Chicken and Poblano Empanadas with Spicy Taco Dip
Recipe tags: chicken base, moderate difficulty, app, chicken, other
|2 tsp||Better Than Bouillon® Roasted Chicken Base|
|1 lb||boneless skinless chicken breasts|
|1½ Tbsp||Southeastern Mills Taco Seasoning|
|2 cups||shredded pepper jack cheese|
|1 can||(15-ounce) petite diced tomatoes|
|4 cups||vegetable oil|
|½ cup||diced poblano pepper|
|¼ cup||sour cream|
|1 Tbsp||Southeastern Mills Taco Seasoning|
|1||poblano pepper, seeded and quartered|
|1 pkg||frozen empanada dough, thawed|
Add the water to a medium sized pot and turn the heat to medium high. Add the chicken base to the water and stir to dissolve. Add the chicken breasts to the pot and bring to a boil.
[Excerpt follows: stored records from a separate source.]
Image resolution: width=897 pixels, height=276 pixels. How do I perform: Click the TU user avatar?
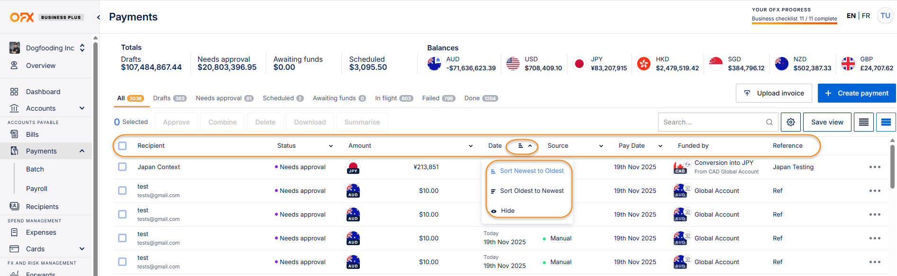(x=885, y=16)
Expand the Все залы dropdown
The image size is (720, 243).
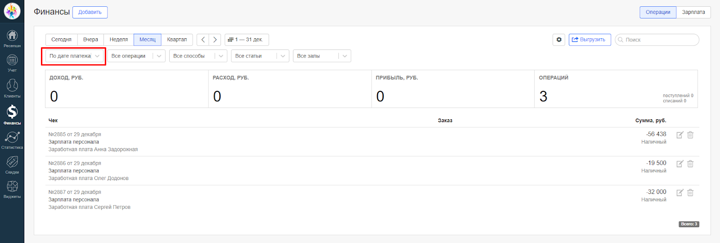tap(322, 56)
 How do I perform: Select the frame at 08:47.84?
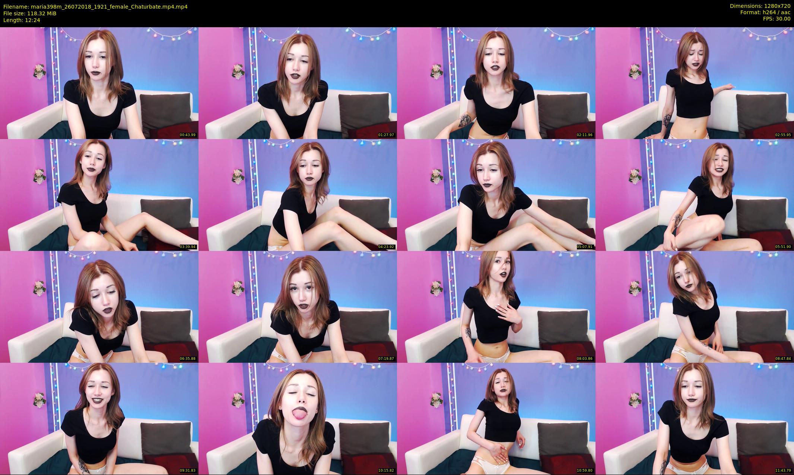695,306
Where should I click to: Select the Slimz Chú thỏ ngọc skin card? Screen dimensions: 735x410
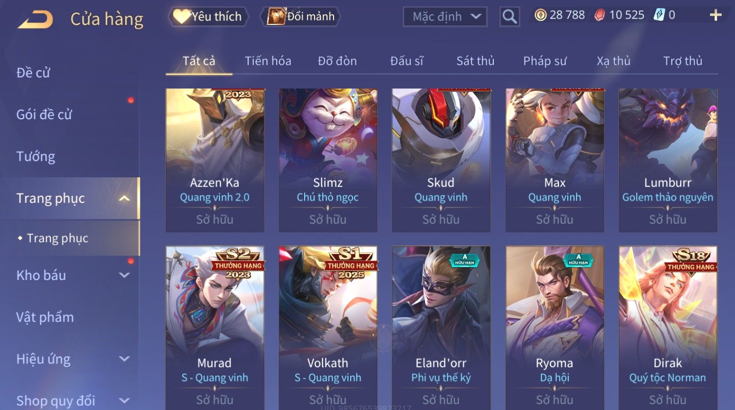click(328, 160)
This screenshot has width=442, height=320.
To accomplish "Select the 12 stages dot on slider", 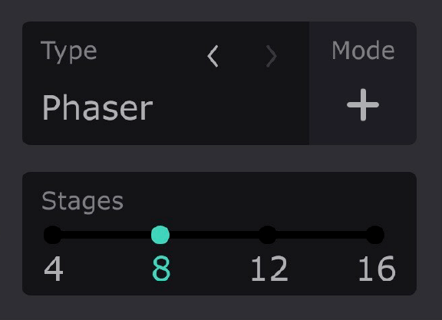I will click(x=268, y=235).
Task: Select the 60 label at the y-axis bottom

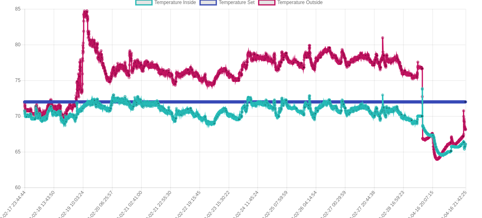Action: pyautogui.click(x=18, y=188)
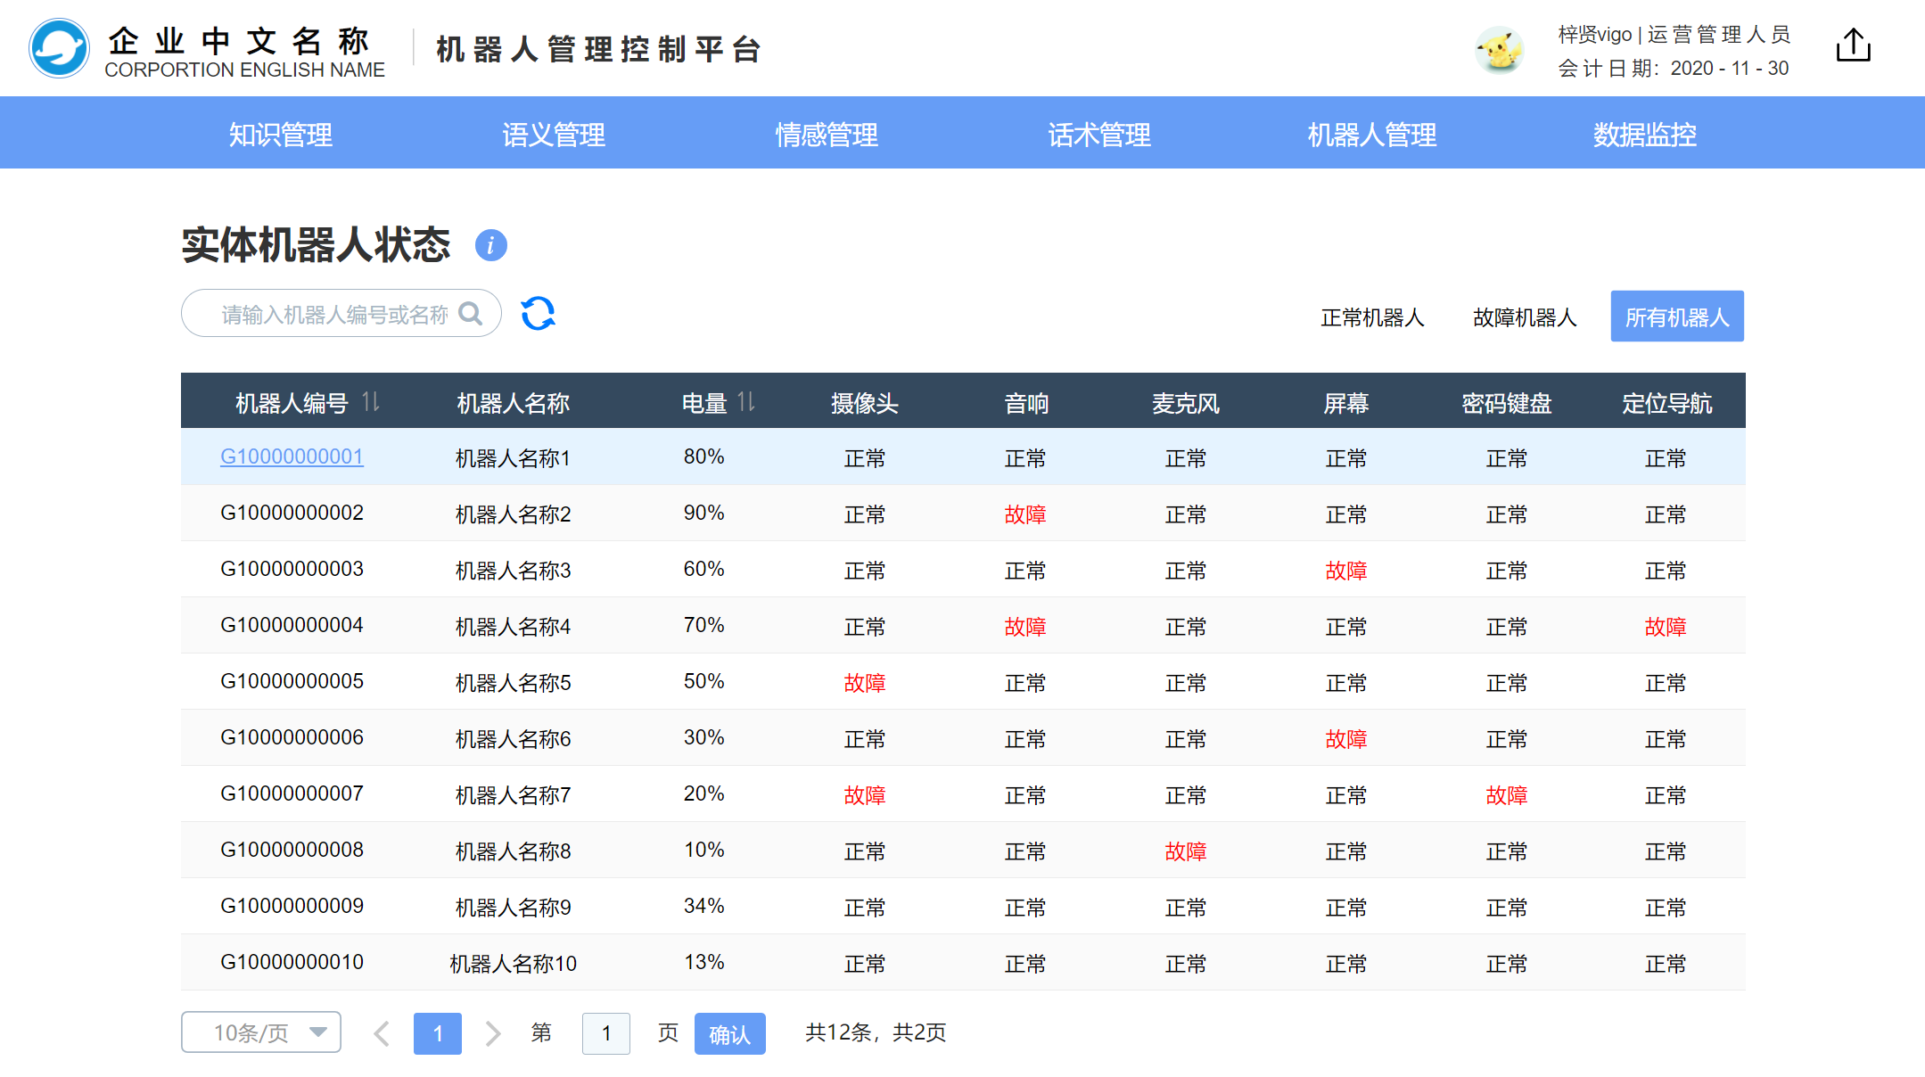Click the info icon next to 实体机器人状态

click(490, 245)
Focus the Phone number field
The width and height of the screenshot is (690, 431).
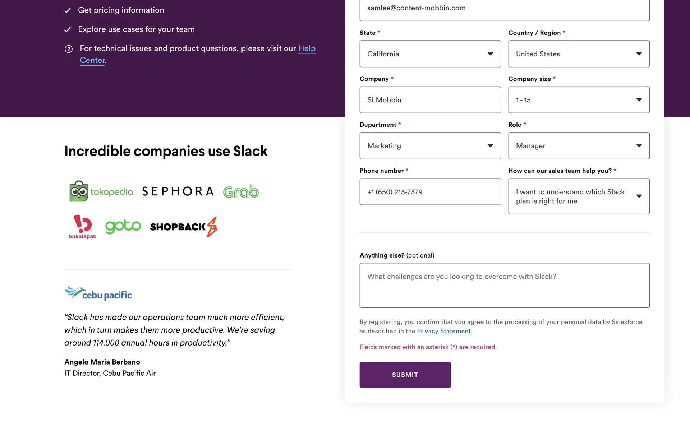coord(430,192)
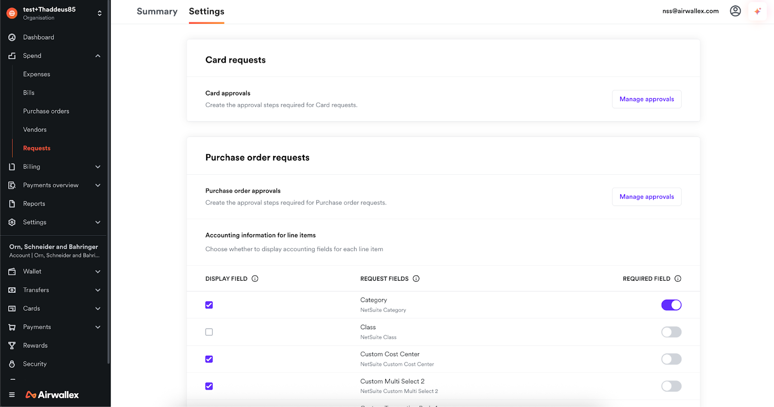The height and width of the screenshot is (407, 774).
Task: Click Manage approvals for Purchase order approvals
Action: pyautogui.click(x=646, y=197)
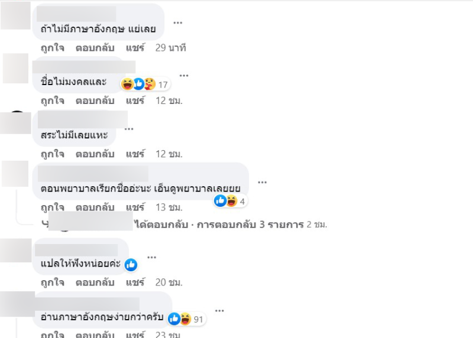Open three-dot menu beside 'สระไม่มีเลยแหะ' comment

click(129, 129)
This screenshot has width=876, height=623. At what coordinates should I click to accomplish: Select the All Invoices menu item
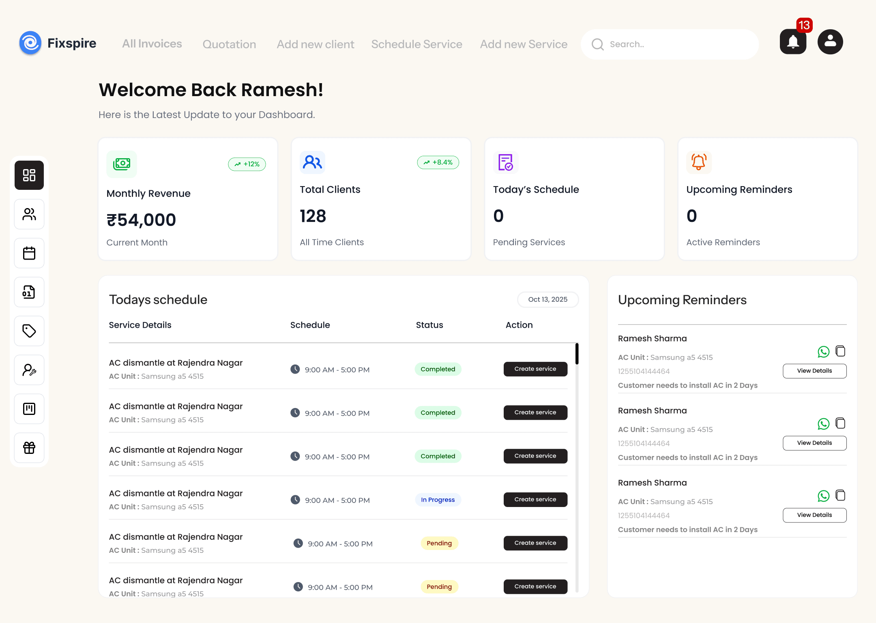[152, 44]
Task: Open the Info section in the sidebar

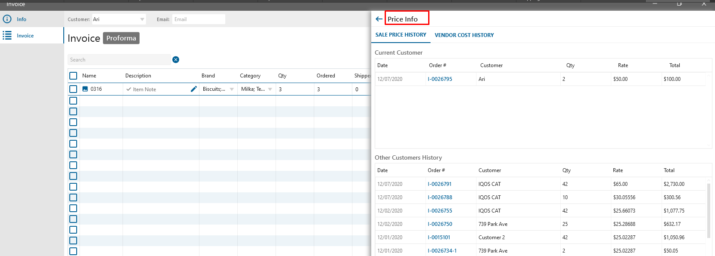Action: coord(22,19)
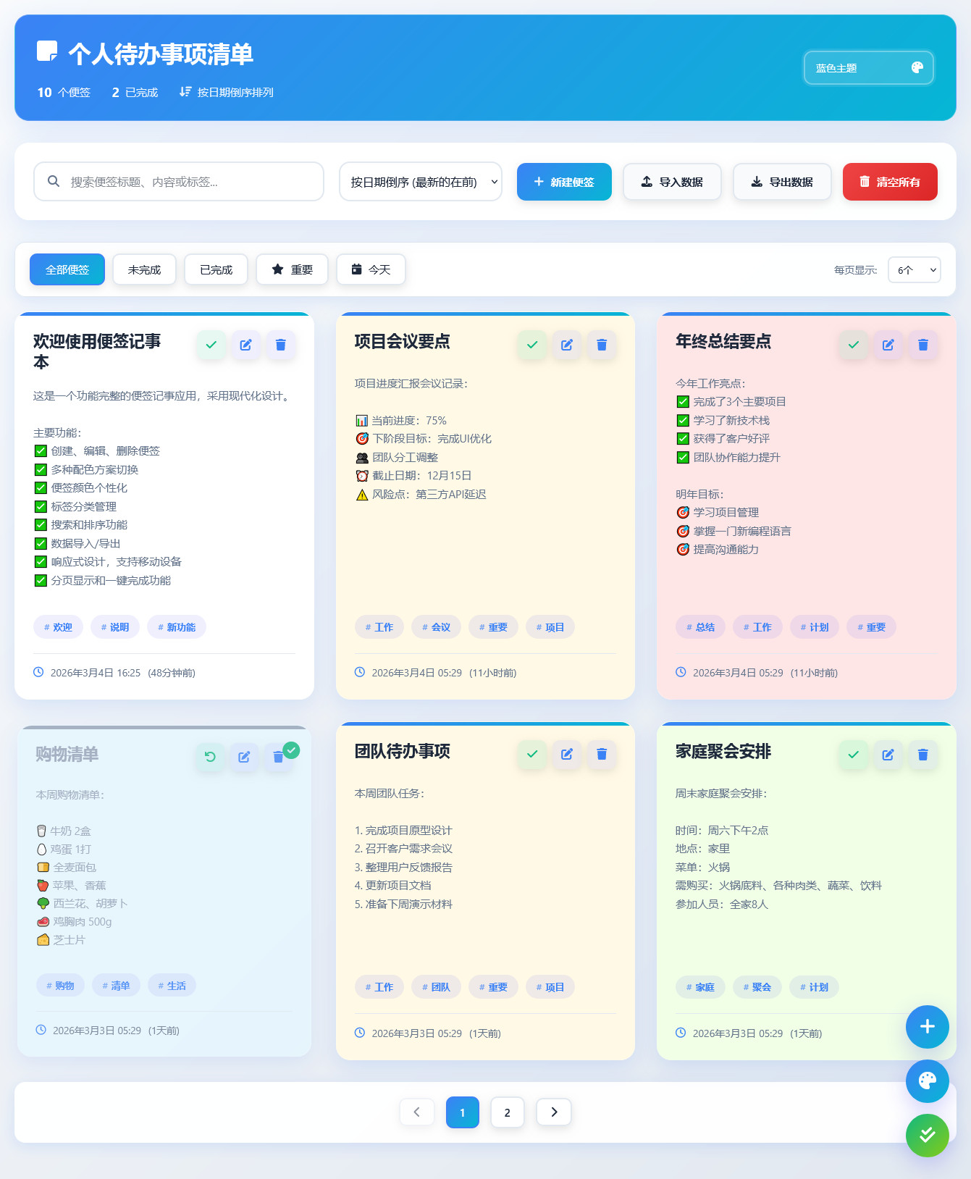Screen dimensions: 971x1179
Task: Click edit icon on 家庭聚会安排 card
Action: 888,755

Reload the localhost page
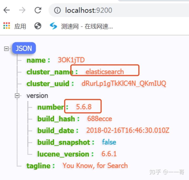pos(38,10)
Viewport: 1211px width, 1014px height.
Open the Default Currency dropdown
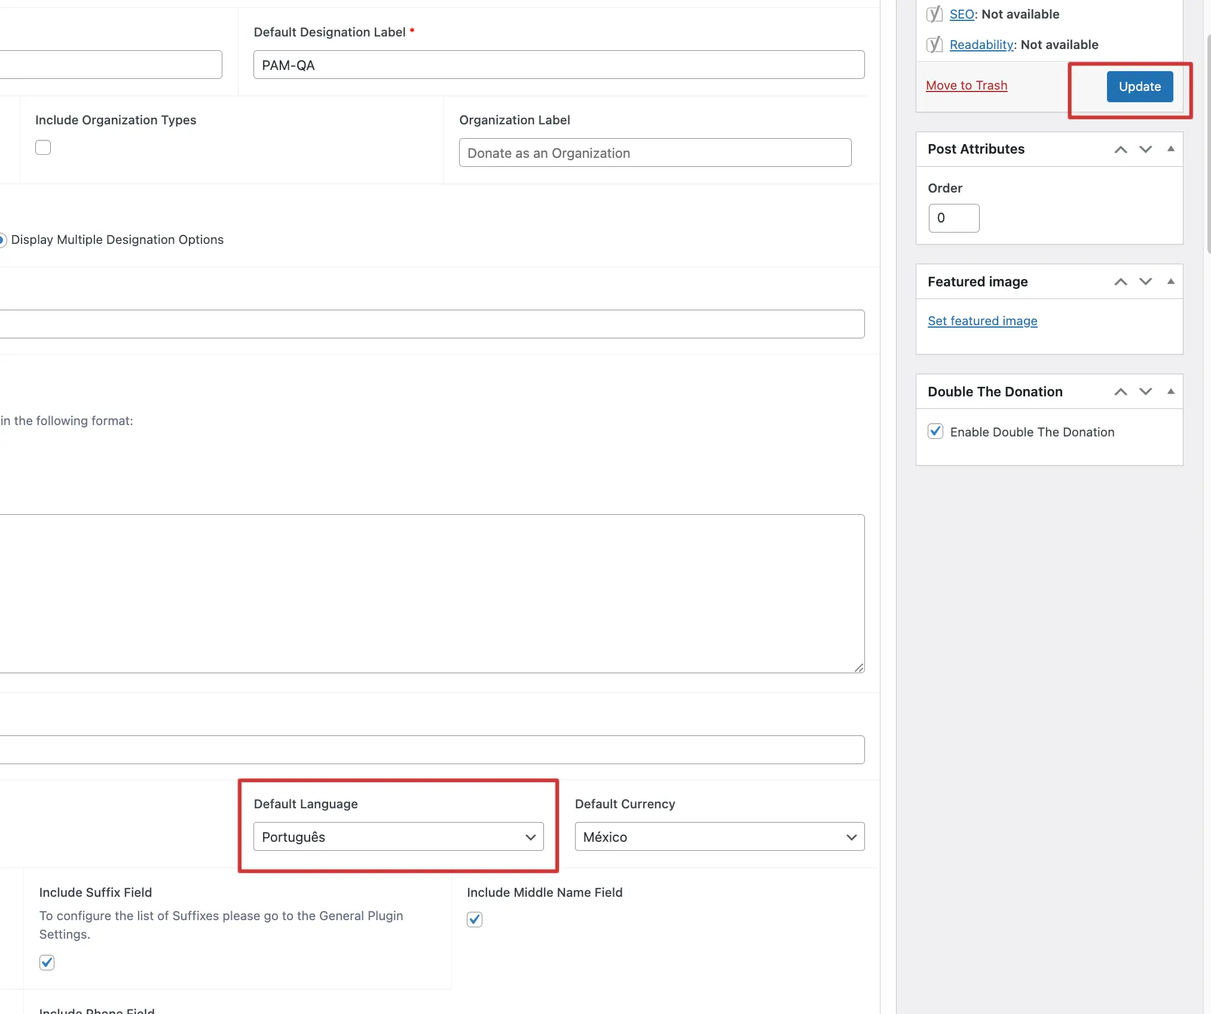719,836
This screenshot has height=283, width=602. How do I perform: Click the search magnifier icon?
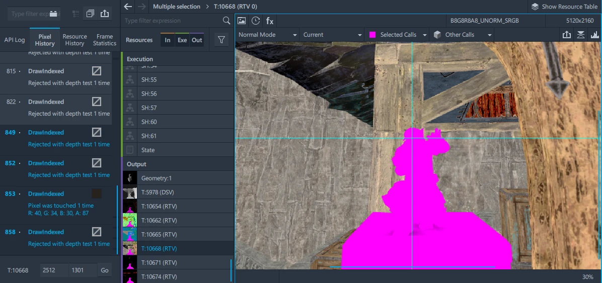tap(227, 21)
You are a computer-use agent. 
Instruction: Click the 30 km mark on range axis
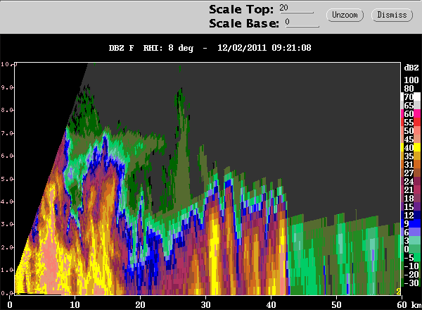click(206, 304)
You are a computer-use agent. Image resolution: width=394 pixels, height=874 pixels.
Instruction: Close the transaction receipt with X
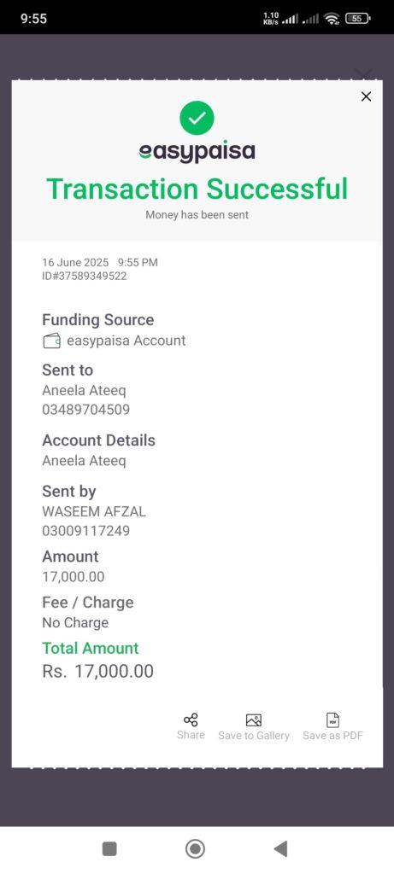tap(366, 96)
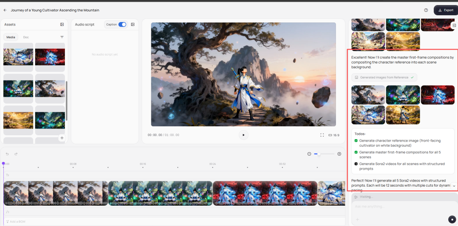Open the 16:9 aspect ratio selector

[334, 135]
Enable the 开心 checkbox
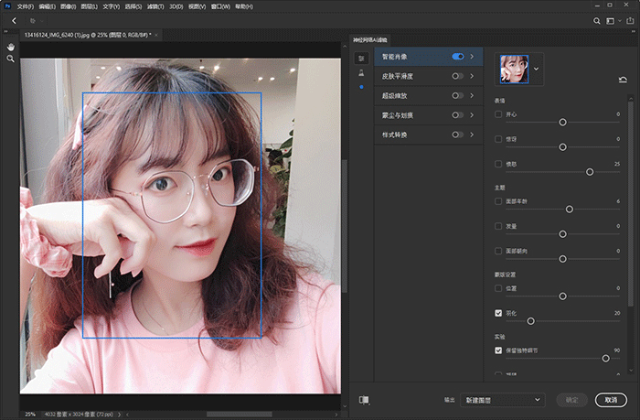Screen dimensions: 640x420 point(498,114)
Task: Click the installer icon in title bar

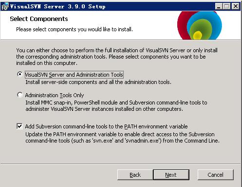Action: (5, 6)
Turn the heat down and simmer for 15 minutes or until chicken reaches an internal temperature of 165 °F using an instant read thermometer. Remove the cooked chicken from the pan and cool to touch. Reserve ½ cup cooking liquid.
Shred the chicken and add it to a medium sized mixing bowl. Add the taco seasoning, pepper jack cheese, diced tomatoes, cooking liquid, and poblano pepper to the bowl and stir to combine. Refrigerate until ready to use.
In a small food processor fitted with the steel blade add the sour cream, taco seasoning, and poblano pepper. Process for 30-45 seconds until the dip is combined. Refrigerate until ready to use.
In a large stock pot heat the oil to 375 °F.
Lay a piece of thawed empanada dough onto a cutting board and fill with ¼ cup of the chicken mixture. Dip a brush into warm water and brush the edges of the empanada dough. Fold the dough over and pinch the edges to seal. Repeat with the remaining mixture and dough.
Carefully add 2-3 empanadas to the hot oil and fry for 2 minutes. Using a long handled spoon turn each empanada over and fry for 1-2 minutes more or until golden brown in color. Repeat with the remaining empanadas. Serve with the taco sour cream.